U. S. Department of Transportation
Federal Highway Administration
|Subject:||ACTION: Highway Finance Reassessment|
|From:||Walter L. Sutton, Jr.
Director of Policy
|Reply to Attn of:||HPPI|
|To:|| CBU Managers
Resource Center Directors
This memorandum is to ask for your participation in a reassessment of the Federal Highway Administration's (FHWA) highway finance reporting series including State highway finance, local highway finance, as well as Federal highway finance reporting (series SF, LF, and FA, respectively). Highway income and spending levels for all levels of Government exceeded $100 billion annually in 1997. These data are published annually by FHWA's Policy Service Business Unit's (SBU) Office of Highway Policy Information in Highway Statistics and have a number of other key uses, including current or possible uses within your unit.

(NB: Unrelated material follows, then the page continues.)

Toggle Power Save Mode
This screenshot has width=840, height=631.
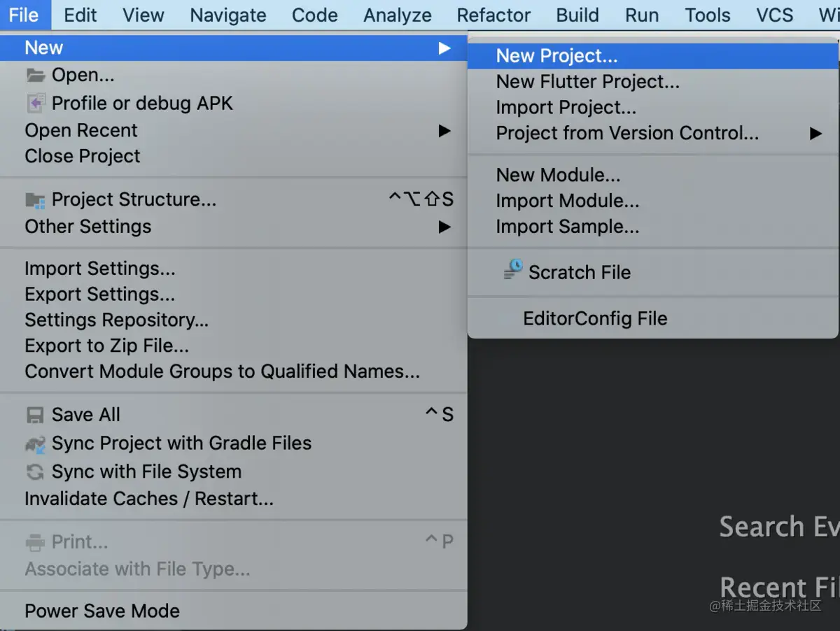click(102, 611)
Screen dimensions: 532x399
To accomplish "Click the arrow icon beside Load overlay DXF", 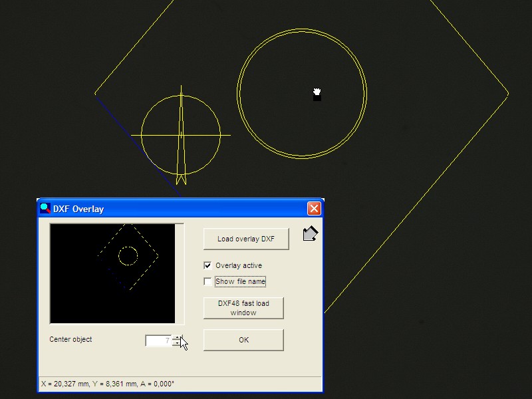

The purpose of the reassessment is to review the highway finance data in view of contemporary issues and anticipated needs and determine what changes are advisable to meet current and emerging highway finance data needs within FHWA and its other customers. The enactment of Federal TEA-21 legislation, the recent FHWA reorganization, and the increased emphasis on FHWA's Strategic Plan provide appropriate opportunities and framework for FHWA to undertake this reassessment. The changing highway finance information needs of our other partners in U.S. DOT, other Federal executive and congressional branches, State and local partners, and the public will be most carefully considered. The extensive use of highway finance data in post-TEA-21 reauthorization, the need to support the legislatively required Conditions and Performance Report, and changing customer data needs also provide current and compelling impetus to this reassessment.
I am asking that you participate in the following two ways:
Background Paper - The attached background paper provides some detail on the purpose of the highway finance reassessment, FHWA and other customers' needs, and the reassessment approach/timetable. I would ask that you review this paper as a user/customer of our highway finance data. Any feedback on how well the highway finance data is meeting your current needs would be most welcome. Further, if there are current unmet needs or emerging needs for this information, your advice would be most welcome here.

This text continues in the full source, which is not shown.